Boutiques et magasins restent fermés ce lundi 14 septembre 2026 dans la ville de Beni, au Nord-Kivu.
La société civile avait appelé à une journée sans activités pour dénoncer les tueries d’un couple, le week-end, en plein cœur de la ville de Beni. Suite à cette situation, la ville tourne au ralenti.
Ce lundi, l’enterrement du couple Muhongya et d’un motard aura lieu à Beni, où les proches des victimes accompagneront les défunts à leur dernière demeure.
Jusqu’à 10 heures locales, les activités économiques au centre commercial de Matongé, au marché central de Kilokwa et dans plusieurs points chauds de la ville sont paralysées. Des officines pharmaceutiques sont également fermées. La circulation des taxis est quasiment inexistante.
Cette paralysie fait suite à une journée ville morte décrétée par la coordination urbaine de la société civile, forces vives, par le biais de son président urbain, Me Pépin Kavota.
L’action vise à rendre hommage aux victimes du triple assassinat commis la semaine dernière à Butanuka, dans la commune de Beu, dont l’inhumation est prévue ce lundi.
Trois victimes, dont un couple de cambistes
Pour rappel, les victimes sont : Mumbere Muhongya Kalepa, cambiste de son état, son épouse Kavira Mutsuva, et Pascal Kidongo Chicko, conducteur de moto qui s’est retrouvé « au mauvais endroit au mauvais moment », selon les sources locales.
Dans son communiqué du 11 septembre, la société civile indique que, par cet acte criminel, la ville de Beni vient de franchir la ligne rouge des assassinats ciblés. Cela mérite une attention très particulière de toutes les autorités compétentes ainsi que de toute la population.
À cet effet, la coordination urbaine demande à la population de Beni de se mobiliser pour accompagner la couche des échangeurs de monnaie et toutes les familles des victimes, en observant une journée ville morte, comme signe de compassion.
La société civile forces vives exige des autorités la prise en charge totale des deuils, y compris l’organisation de funérailles dignes pour toutes les victimes.
· · · · ·
**Travail à faire:** Recopiez intégralement, sans la moindre modification, l'article ci-dessus sur la journée ville morte à Beni.

**Données affichées:**
· · · · ·
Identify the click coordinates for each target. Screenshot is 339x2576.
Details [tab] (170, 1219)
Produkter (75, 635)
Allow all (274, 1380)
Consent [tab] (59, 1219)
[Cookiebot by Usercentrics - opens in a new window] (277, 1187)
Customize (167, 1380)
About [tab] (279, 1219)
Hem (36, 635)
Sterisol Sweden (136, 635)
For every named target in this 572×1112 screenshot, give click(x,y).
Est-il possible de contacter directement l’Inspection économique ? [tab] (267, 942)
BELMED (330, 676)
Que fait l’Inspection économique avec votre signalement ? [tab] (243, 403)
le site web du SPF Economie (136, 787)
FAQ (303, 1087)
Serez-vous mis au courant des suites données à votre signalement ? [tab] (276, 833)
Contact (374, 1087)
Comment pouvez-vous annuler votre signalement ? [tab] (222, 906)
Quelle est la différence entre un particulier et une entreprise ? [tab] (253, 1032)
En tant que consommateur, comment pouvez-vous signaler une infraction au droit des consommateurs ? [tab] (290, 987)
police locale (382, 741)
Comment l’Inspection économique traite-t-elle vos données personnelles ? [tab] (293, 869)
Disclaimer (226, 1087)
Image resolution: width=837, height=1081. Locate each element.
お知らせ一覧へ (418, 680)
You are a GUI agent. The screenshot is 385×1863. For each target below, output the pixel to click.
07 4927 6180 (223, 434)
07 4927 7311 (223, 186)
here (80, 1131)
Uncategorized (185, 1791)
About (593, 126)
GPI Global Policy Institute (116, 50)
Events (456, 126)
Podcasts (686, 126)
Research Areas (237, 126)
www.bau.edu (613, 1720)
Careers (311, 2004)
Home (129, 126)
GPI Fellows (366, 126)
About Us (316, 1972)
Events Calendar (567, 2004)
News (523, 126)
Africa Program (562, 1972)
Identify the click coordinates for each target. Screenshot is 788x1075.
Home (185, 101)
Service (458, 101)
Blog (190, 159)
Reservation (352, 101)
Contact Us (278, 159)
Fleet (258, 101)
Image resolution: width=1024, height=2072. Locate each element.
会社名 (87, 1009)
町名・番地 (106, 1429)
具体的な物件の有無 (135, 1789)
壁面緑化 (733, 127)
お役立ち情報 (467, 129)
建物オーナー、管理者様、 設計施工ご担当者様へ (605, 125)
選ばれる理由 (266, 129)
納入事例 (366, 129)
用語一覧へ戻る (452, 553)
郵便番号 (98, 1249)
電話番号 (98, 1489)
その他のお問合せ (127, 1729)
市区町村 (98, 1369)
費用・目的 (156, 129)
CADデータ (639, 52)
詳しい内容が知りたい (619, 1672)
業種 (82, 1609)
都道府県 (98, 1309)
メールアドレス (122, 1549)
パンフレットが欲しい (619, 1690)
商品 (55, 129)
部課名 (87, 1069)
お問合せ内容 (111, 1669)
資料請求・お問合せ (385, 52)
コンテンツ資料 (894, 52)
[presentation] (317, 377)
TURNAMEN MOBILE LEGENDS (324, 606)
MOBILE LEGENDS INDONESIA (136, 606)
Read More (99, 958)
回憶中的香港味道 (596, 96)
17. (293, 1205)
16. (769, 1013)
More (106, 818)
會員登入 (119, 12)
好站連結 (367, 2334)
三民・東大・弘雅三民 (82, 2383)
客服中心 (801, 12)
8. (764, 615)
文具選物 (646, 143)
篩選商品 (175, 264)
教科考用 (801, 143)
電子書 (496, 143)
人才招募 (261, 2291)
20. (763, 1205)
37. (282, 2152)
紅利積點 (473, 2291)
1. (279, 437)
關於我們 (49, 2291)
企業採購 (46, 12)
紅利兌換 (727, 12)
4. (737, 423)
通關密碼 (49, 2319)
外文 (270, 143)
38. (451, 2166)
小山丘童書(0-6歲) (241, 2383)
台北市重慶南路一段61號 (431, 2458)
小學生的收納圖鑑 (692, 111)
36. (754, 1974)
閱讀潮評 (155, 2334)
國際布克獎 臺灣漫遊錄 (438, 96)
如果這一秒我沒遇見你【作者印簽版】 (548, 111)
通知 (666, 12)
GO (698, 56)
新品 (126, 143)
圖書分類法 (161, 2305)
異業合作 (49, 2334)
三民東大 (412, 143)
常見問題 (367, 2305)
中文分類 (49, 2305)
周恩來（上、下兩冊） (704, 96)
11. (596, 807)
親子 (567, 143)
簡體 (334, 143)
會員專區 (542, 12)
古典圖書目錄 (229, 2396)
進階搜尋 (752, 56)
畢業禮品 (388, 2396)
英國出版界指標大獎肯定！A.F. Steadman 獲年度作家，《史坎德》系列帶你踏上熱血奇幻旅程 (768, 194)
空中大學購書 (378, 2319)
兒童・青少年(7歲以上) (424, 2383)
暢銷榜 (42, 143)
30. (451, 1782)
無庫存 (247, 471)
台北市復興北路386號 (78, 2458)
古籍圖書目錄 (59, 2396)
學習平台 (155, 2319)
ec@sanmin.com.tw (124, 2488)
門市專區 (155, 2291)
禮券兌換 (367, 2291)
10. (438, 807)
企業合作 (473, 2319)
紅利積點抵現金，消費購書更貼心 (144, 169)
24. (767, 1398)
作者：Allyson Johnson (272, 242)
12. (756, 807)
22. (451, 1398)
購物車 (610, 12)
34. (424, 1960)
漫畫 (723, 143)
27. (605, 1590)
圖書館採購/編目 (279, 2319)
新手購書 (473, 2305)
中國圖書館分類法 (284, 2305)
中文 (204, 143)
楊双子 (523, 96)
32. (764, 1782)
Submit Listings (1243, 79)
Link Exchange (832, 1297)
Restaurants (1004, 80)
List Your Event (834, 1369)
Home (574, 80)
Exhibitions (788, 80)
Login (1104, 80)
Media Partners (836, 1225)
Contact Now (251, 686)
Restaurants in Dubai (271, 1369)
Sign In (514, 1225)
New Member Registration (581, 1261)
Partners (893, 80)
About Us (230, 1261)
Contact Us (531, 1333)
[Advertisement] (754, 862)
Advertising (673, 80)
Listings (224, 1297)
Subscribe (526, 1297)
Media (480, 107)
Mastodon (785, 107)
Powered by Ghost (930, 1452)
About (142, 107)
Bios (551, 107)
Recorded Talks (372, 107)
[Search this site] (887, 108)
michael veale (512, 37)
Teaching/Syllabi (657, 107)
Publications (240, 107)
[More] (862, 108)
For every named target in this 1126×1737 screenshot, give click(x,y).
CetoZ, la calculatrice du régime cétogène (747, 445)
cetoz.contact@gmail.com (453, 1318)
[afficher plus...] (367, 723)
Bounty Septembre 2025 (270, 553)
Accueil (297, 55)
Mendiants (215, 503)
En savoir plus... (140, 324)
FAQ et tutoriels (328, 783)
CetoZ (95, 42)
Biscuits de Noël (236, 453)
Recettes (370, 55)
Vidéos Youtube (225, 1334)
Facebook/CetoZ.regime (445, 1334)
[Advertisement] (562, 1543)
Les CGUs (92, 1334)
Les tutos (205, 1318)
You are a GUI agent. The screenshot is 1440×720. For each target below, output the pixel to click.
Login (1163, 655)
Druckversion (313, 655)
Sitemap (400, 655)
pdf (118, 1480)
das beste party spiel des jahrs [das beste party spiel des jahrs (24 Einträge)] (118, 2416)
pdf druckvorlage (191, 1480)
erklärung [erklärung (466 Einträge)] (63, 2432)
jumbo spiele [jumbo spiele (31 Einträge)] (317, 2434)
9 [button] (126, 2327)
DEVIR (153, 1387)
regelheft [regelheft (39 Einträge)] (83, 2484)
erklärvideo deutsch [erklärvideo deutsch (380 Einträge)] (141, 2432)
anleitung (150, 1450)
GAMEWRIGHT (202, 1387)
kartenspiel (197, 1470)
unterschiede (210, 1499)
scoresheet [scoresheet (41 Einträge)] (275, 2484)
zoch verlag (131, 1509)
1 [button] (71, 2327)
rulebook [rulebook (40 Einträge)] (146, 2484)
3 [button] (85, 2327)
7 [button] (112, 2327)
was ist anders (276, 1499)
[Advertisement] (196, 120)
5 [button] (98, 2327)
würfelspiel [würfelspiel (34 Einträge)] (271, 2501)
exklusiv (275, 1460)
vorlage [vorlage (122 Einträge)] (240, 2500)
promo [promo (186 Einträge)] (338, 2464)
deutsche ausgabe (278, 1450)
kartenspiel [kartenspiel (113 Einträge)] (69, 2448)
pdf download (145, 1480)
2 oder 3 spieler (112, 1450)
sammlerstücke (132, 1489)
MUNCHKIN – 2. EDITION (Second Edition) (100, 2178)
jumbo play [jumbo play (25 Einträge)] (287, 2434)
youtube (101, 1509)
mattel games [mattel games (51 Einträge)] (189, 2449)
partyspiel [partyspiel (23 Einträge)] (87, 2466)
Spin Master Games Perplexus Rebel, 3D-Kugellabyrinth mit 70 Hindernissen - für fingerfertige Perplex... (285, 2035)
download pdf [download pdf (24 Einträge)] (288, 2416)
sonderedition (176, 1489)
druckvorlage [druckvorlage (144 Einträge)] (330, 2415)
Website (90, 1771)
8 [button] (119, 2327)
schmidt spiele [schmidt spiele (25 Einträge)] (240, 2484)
· · · · ·
**La réponse:**
Boutiques et magasins restent fermés ce lundi 14 septembre 2026 dans la ville de Beni, au Nord-Kivu.
La société civile avait appelé à une journée sans activités pour dénoncer les tueries d’un couple, le week-end, en plein cœur de la ville de Beni. Suite à cette situation, la ville tourne au ralenti.
Ce lundi, l’enterrement du couple Muhongya et d’un motard aura lieu à Beni, où les proches des victimes accompagneront les défunts à leur dernière demeure.
Jusqu’à 10 heures locales, les activités économiques au centre commercial de Matongé, au marché central de Kilokwa et dans plusieurs points chauds de la ville sont paralysées. Des officines pharmaceutiques sont également fermées. La circulation des taxis est quasiment inexistante.
Cette paralysie fait suite à une journée ville morte décrétée par la coordination urbaine de la société civile, forces vives, par le biais de son président urbain, Me Pépin Kavota.
L’action vise à rendre hommage aux victimes du triple assassinat commis la semaine dernière à Butanuka, dans la commune de Beu, dont l’inhumation est prévue ce lundi.
Trois victimes, dont un couple de cambistes
Pour rappel, les victimes sont : Mumbere Muhongya Kalepa, cambiste de son état, son épouse Kavira Mutsuva, et Pascal Kidongo Chicko, conducteur de moto qui s’est retrouvé « au mauvais endroit au mauvais moment », selon les sources locales.
Dans son communiqué du 11 septembre, la société civile indique que, par cet acte criminel, la ville de Beni vient de franchir la ligne rouge des assassinats ciblés. Cela mérite une attention très particulière de toutes les autorités compétentes ainsi que de toute la population.
À cet effet, la coordination urbaine demande à la population de Beni de se mobiliser pour accompagner la couche des échangeurs de monnaie et toutes les familles des victimes, en observant une journée ville morte, comme signe de compassion.
La société civile forces vives exige des autorités la prise en charge totale des deuils, y compris l’organisation de funérailles dignes pour toutes les victimes.